>>>

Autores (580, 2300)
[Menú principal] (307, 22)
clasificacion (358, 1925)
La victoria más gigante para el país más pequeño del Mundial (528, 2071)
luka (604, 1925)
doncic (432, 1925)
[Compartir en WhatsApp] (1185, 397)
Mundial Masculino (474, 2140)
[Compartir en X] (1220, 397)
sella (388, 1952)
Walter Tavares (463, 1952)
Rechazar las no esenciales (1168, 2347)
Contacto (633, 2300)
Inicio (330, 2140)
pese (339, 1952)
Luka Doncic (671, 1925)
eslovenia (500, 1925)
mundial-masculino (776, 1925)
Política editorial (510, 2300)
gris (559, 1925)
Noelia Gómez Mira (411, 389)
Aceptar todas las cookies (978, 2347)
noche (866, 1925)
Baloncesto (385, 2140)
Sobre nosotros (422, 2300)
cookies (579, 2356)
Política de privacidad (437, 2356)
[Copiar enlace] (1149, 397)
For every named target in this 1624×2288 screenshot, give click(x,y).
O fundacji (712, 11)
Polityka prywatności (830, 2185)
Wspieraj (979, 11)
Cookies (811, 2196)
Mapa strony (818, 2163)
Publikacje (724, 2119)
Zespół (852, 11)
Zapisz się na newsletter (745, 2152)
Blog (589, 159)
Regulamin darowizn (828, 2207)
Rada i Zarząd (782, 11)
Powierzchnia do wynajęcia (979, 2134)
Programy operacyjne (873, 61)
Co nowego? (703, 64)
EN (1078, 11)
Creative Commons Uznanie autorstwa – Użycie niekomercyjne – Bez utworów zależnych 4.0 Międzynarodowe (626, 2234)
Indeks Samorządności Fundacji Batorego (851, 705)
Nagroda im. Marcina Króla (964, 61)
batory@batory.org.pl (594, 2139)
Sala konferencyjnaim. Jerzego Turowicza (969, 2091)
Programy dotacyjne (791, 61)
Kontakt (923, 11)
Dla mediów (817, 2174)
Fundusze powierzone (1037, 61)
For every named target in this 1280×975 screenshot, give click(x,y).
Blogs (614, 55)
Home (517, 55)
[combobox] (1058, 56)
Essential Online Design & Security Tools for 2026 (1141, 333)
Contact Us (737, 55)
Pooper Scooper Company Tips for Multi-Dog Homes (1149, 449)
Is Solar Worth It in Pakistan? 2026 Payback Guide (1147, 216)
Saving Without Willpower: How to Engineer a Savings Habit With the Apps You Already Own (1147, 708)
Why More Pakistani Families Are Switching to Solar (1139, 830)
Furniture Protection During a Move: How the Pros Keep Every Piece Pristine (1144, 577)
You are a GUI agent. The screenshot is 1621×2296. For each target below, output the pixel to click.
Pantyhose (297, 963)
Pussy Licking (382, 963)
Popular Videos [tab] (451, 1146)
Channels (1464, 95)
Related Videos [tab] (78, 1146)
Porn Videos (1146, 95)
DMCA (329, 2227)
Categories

<<<

Work order: Copy out all of the records, keeping every line identical.

Result of the task:
Autores (580, 2300)
[Menú principal] (307, 22)
clasificacion (358, 1925)
La victoria más gigante para el país más pequeño del Mundial (528, 2071)
luka (604, 1925)
doncic (432, 1925)
[Compartir en WhatsApp] (1185, 397)
Mundial Masculino (474, 2140)
[Compartir en X] (1220, 397)
sella (388, 1952)
Walter Tavares (463, 1952)
Rechazar las no esenciales (1168, 2347)
Contacto (633, 2300)
Inicio (330, 2140)
pese (339, 1952)
Luka Doncic (671, 1925)
eslovenia (500, 1925)
mundial-masculino (776, 1925)
Política editorial (510, 2300)
gris (559, 1925)
Noelia Gómez Mira (411, 389)
Aceptar todas las cookies (978, 2347)
noche (866, 1925)
Baloncesto (385, 2140)
Sobre nosotros (422, 2300)
cookies (579, 2356)
Política de privacidad (437, 2356)
[Copiar enlace] (1149, 397)
For every named target in this 1624×2288 screenshot, give click(x,y).
O fundacji (712, 11)
Polityka prywatności (830, 2185)
Wspieraj (979, 11)
Cookies (811, 2196)
Mapa strony (818, 2163)
Publikacje (724, 2119)
Zespół (852, 11)
Zapisz się na newsletter (745, 2152)
Blog (589, 159)
Regulamin darowizn (828, 2207)
Rada i Zarząd (782, 11)
Powierzchnia do wynajęcia (979, 2134)
Programy operacyjne (873, 61)
Co nowego? (703, 64)
EN (1078, 11)
Creative Commons Uznanie autorstwa – Użycie niekomercyjne – Bez utworów zależnych 4.0 Międzynarodowe (626, 2234)
Indeks Samorządności Fundacji Batorego (851, 705)
Nagroda im. Marcina Króla (964, 61)
batory@batory.org.pl (594, 2139)
Sala konferencyjnaim. Jerzego Turowicza (969, 2091)
Programy dotacyjne (791, 61)
Kontakt (923, 11)
Dla mediów (817, 2174)
Fundusze powierzone (1037, 61)
For every named target in this 1280×975 screenshot, give click(x,y).
Blogs (614, 55)
Home (517, 55)
[combobox] (1058, 56)
Essential Online Design & Security Tools for 2026 (1141, 333)
Contact Us (737, 55)
Pooper Scooper Company Tips for Multi-Dog Homes (1149, 449)
Is Solar Worth It in Pakistan? 2026 Payback Guide (1147, 216)
Saving Without Willpower: How to Engineer a Savings Habit With the Apps You Already Own (1147, 708)
Why More Pakistani Families Are Switching to Solar (1139, 830)
Furniture Protection During a Move: How the Pros Keep Every Piece Pristine (1144, 577)
You are a GUI agent. The screenshot is 1621×2296. For each target below, output the pixel to click.
Pantyhose (297, 963)
Pussy Licking (382, 963)
Popular Videos [tab] (451, 1146)
Channels (1464, 95)
Related Videos [tab] (78, 1146)
Porn Videos (1146, 95)
DMCA (329, 2227)
Categories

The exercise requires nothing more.